Por alguna razón había sido tratado por la Prefectura a cuerpo de rey: una celda de más de cuarenta metros cuadrados con baño privado en suite, computadora con Internet, aire acondicionado, heladera, televisor, confortables sillones para recibir a los colegas que iban a jugar a las cartas los sábados a la noche y una llave de la “celda” para salir a caminar por la terraza o jugar al tenis con otros prefectos en actividad. La “Fuerza” era tan considerada con el “prisionero” que le había puesto a un oficial como chofer de su esposa y le había cedido el lujoso Casino de Oficiales para que pudiera celebrar el bautismo de su nieto. Como premio, tal vez, por haber arrebatado a tanto bebé de padres ateos y terroristas.
El robo de niños, precisamente, había sido el cargo principal por el cual había sido procesado en 1998 y estaban por sentenciarlo nueve años después, justo el día en que Cristina Fernández de Kirchner asumiría la Presidencia. El lunes 10 de diciembre de 2007.
Esa mañana, a las diez y media, extrañados de que no hubiera bajado a desayunar, sus amigables carceleros entraron en la habitación y lo encontraron muerto.
De inmediato, los querellantes, entre los que se contaban víctimas de Selva y miembros del Espacio Justicia Ya, exigieron una autopsia. El resultado provocó escalofríos: había fallecido por ingerir cianuro.
Otros datos, algunos escabrosos y unos cuantos bastante ingenuos, fueron difundidos por el periodismo local. Raúl Kollman reveló en el diario oficialista Página/12 que la investigación judicial tropezaba con los “misterios” habituales en la criminalística criolla: la total alteración de la escena del crimen; la aparición de un vaso con agua y sin huellas digitales, que no había sido registrado en la primera filmación de la propia prefectura pero sí estaba presente cuando acudió la justicia; restos de un pastel de almendras en el estómago del cadáver (como para recordar ese viejo “gusto a almendras amargas”, que en realidad se vincula literariamente con el arsénico); la desaparición temporal de la computadora del difunto; la ausencia de notas aclaratorias típicas de los suicidios y el supuesto hallazgo de semen en el recto del represor, que podía ser propio o ajeno.
Las sospechas de homicidio comenzaron a crecer entre los denunciantes. Pero también en el juzgado y en la propia familia de Febres.
La última cena del genocida había sido con el prefecto Ángel Mario Volpi, uno de sus colaboradores más estrechos en la ESMA. ¿Amado discípulo o Judas enviado por el poder en la sombra?
La causa, en manos de la jueza Sandra Arroyo Salgado, no ha prosperado, como no ha prosperado ninguna investigación criminal en el Río de la Plata desde el envenenamiento de Mariano Moreno. A pesar (todo hay que decirlo) de que la doctora Salgado tiene estrechas relaciones con la SI (Secretaría de Inteligencia) y su esposo Alberto Nisman es el famoso fiscal del caso AMIA (Asociación Mutual Israelita Argentina).

[Datos recopilados]
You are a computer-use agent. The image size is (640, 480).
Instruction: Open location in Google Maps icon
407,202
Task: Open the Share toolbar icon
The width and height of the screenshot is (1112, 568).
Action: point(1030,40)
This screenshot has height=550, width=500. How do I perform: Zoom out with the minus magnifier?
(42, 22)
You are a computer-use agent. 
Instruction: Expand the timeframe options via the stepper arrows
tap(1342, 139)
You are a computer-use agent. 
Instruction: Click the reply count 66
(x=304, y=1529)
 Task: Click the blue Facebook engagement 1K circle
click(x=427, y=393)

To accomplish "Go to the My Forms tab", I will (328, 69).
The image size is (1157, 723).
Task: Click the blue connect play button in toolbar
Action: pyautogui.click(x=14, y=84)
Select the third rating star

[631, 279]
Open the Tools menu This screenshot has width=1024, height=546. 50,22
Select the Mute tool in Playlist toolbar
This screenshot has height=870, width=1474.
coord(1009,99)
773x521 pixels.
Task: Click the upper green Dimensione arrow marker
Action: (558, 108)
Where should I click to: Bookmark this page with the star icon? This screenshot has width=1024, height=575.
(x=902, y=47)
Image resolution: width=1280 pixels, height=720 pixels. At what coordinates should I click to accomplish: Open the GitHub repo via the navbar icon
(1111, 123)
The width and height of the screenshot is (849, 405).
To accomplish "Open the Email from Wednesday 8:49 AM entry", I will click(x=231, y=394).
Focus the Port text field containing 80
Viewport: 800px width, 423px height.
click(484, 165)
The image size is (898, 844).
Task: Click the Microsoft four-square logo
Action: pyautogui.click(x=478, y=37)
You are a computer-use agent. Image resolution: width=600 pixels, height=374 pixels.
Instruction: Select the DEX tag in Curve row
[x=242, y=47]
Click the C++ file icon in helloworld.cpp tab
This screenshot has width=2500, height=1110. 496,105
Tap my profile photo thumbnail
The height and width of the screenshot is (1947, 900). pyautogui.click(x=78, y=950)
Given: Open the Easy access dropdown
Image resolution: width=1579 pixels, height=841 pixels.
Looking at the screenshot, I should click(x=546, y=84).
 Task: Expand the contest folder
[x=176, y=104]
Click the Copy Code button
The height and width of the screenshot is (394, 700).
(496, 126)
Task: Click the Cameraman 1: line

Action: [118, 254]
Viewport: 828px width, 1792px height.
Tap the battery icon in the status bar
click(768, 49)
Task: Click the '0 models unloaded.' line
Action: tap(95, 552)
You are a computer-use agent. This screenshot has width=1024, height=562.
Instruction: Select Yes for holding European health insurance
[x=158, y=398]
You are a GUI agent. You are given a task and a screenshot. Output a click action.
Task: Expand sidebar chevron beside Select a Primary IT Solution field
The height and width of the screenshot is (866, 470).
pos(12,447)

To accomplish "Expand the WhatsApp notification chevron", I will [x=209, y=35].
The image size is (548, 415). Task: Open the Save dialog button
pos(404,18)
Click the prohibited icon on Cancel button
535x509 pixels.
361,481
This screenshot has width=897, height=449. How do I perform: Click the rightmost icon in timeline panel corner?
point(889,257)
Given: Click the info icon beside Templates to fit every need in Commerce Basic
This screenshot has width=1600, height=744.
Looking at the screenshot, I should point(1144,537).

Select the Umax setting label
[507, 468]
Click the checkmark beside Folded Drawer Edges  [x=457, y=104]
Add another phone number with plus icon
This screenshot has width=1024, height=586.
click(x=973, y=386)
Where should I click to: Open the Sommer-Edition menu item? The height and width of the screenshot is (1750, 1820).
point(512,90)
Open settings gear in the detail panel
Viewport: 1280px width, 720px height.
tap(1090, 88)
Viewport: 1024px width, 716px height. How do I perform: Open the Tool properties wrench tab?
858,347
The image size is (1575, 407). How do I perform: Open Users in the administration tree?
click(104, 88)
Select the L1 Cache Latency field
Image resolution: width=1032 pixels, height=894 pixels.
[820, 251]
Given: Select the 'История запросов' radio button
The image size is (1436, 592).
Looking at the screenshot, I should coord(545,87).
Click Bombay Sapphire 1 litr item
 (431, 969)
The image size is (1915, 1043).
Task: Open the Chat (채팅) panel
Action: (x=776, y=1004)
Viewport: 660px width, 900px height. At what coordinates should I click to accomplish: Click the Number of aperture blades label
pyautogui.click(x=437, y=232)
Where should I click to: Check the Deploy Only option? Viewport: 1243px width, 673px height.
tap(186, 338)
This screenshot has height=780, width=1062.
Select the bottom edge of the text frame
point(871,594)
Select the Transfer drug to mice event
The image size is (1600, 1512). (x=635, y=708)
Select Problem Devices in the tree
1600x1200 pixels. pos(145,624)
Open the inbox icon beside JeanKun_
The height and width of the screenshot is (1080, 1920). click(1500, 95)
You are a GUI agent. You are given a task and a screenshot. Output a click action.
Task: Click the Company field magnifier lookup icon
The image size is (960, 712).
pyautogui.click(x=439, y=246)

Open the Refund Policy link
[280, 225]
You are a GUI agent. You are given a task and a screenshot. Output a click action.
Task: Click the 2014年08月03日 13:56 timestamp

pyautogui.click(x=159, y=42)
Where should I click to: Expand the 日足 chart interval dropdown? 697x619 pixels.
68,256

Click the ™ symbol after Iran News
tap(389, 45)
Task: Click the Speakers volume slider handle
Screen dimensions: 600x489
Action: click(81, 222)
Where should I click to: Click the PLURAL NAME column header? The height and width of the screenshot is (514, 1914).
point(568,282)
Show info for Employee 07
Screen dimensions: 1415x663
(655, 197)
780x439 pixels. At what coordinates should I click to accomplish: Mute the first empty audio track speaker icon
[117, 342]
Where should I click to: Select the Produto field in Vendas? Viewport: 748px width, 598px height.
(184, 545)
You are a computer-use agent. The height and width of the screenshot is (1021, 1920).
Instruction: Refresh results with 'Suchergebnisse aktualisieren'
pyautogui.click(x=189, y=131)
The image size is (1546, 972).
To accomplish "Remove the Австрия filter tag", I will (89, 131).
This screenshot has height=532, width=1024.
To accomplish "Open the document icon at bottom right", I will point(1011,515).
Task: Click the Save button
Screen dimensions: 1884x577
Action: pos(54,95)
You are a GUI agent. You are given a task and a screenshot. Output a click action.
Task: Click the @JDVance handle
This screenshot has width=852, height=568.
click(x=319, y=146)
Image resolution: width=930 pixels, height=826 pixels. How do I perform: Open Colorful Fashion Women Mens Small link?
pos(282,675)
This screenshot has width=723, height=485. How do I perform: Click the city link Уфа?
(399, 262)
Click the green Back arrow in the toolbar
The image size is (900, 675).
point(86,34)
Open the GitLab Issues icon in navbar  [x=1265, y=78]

_Lista de tareas_
A. Responde según el extracto sobre la muerte de Febres:
(i) ¿En qué año había sido procesado por el robo de niños?
(ii) ¿A qué hora lo encontraron muerto sus carceleros?
(iii) ¿Con quién fue su última cena?
B. Reproduce textualmente el pasaje del extracto que empieza con las palabras que contienen "La última cena" y termina con "en la sombra?".

_Resultados_
A.
(i) En 1998.
(ii) A las diez y media de la mañana.
(iii) Con el prefecto Ángel Mario Volpi.

B.
La última cena del genocida había sido con el prefecto Ángel Mario Volpi, uno de sus colaboradores más estrechos en la ESMA. ¿Amado discípulo o Judas enviado por el poder en la sombra?